Posted by: Phil | October 06, 2007 at 01:24 PM
It's not in the personal level we've been talking, but Phil, one thing we are doing is creating a map of the social capital market, a place to add coherence for the players. We've got a little bit (not much) money to put into it and it has a five part taxonomy; producers (funds and syndicators) products (funds and the enterprises (non profit and for profit) they invest in) order providers (rating agencies like b lab, fourth sector, analysts, those creating taxonomies and maps) exchanges (like the social capital market in the UK and others that are emerging) and Story (those that provide context, make sense of this movement).

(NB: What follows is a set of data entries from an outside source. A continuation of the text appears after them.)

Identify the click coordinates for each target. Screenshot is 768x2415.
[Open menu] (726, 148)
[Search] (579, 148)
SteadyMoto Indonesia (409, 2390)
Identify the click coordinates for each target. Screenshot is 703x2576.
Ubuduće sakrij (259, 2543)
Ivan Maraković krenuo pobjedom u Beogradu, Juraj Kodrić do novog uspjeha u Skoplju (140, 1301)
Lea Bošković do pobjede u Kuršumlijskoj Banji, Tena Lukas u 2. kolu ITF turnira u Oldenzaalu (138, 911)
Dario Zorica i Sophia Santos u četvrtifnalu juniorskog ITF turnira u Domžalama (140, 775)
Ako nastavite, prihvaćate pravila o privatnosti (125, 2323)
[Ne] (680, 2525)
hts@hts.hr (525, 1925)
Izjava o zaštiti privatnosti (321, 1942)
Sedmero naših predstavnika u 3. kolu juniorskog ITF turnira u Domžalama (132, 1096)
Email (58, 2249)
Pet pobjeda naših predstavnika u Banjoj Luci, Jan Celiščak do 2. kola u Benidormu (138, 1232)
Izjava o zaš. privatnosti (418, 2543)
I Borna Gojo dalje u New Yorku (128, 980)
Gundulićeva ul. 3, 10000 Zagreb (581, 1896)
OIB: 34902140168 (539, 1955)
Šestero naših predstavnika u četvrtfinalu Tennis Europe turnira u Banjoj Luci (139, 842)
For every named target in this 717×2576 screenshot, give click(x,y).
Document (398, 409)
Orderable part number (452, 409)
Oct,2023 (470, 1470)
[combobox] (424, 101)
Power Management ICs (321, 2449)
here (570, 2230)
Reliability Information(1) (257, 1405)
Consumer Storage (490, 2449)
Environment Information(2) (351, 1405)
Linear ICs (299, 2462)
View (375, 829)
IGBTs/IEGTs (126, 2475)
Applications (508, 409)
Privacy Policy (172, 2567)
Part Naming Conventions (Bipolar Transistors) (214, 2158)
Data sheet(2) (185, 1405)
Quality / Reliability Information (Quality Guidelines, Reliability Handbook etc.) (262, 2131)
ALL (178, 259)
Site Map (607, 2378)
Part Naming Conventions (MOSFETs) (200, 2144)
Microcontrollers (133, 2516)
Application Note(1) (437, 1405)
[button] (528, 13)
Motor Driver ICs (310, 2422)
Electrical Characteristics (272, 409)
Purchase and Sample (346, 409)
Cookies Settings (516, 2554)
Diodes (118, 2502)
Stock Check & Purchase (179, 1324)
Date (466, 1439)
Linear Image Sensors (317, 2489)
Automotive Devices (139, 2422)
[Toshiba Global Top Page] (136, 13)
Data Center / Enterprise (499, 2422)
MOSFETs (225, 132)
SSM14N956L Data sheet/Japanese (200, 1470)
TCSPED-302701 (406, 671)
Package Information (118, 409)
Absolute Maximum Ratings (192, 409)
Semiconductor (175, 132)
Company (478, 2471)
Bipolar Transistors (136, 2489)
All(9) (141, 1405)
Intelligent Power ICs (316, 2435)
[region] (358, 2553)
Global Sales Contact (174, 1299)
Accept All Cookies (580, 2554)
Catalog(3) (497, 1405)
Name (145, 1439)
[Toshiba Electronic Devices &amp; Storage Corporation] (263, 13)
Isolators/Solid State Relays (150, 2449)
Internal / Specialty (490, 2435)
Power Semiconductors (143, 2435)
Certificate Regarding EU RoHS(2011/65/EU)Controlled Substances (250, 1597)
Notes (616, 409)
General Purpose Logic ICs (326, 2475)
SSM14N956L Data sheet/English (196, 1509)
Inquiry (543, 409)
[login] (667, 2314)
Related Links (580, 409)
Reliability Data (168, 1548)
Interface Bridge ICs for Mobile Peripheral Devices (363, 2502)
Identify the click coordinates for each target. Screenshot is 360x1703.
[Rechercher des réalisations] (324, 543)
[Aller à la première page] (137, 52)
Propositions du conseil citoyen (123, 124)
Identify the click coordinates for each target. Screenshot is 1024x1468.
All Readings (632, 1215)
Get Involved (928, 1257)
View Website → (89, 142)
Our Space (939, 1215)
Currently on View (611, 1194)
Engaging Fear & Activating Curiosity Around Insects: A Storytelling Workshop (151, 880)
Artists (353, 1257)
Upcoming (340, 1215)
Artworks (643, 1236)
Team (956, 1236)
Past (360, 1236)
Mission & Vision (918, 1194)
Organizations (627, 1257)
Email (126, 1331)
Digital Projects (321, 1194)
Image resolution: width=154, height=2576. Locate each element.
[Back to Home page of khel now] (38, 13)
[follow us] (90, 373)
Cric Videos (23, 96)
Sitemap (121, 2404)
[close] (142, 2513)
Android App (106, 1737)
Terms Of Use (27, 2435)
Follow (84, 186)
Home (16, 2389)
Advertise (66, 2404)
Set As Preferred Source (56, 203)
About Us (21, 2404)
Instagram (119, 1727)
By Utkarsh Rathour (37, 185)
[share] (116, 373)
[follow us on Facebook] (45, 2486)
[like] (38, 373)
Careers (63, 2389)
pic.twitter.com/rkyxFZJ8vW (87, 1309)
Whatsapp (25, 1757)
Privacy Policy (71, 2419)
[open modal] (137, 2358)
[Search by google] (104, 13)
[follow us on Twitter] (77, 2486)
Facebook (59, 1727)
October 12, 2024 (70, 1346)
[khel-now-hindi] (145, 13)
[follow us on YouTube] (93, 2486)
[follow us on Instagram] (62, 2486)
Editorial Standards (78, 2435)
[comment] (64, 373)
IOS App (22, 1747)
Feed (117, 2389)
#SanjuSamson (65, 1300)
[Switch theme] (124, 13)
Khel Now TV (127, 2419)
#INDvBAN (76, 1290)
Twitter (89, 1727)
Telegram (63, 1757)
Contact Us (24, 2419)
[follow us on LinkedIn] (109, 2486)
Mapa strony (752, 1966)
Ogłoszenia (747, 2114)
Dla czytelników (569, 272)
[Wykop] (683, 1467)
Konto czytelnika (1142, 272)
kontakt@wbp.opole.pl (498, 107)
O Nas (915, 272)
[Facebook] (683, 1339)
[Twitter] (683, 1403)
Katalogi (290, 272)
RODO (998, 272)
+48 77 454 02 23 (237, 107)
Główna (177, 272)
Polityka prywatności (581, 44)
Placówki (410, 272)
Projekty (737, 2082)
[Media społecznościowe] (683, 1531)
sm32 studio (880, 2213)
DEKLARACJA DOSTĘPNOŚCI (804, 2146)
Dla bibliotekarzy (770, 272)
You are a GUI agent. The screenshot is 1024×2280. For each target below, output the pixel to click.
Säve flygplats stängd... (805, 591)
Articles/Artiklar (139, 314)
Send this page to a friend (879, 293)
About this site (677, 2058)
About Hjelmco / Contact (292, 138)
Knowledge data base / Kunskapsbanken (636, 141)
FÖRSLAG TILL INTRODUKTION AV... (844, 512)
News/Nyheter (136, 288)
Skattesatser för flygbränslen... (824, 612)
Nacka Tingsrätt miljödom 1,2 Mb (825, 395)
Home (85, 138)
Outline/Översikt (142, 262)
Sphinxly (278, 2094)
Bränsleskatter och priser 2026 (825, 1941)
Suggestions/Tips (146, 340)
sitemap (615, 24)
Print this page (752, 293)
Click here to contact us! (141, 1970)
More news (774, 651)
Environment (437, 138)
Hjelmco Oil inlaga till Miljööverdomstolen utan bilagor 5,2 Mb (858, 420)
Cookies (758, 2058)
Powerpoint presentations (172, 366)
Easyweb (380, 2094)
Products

So basically, when you asked how I'm viewing my role with the people we are working with, I changed the subject. Not very adroitly, I admit. I guess when I do think about that, I just consider myself a fellow traveller. My experience has been in helping emerging markets form. This is a market where entering it subtly but insistently, turns you into something new that you would not quite have recognized before, but that, is also something the people drawn to it want in a deep way that's hard to express. Katherine Fulton said we are acting our way into a new way of thinking. I think she's right about that.
Broadly, I think a new myth of capital is emerging, dethroning the Gospel of Wealth dichotomy foisted on us by Andrew Carnegie and other robber barons. The market is not a force of nature. The market is part of nature, and has to be responsible for its impact. And we all are discovering that we have to think about our impact in new ways, with feedback from Iraq to the arctic melt, to children who die needlessly of poverty related causes every three seconds, to the spiraling wealth disparities in the U.S.
Plus, I have grandchildren now. So my time horizon has shifted.
Posted by: Kevin Jones | October 06, 2007 at 01:42 PM
Thanks. Where does Katherine Fulton says the things you have attributed to her? I know here work but don't recall those sayings, and would like to pursue them. We are all feeling our way into a new world. Your comments show that you have been around people in that awkward moment when their old way of being in the world begins to give way to a new one. I keep wondering how to help more people explore that, or "act their way into a new understanding."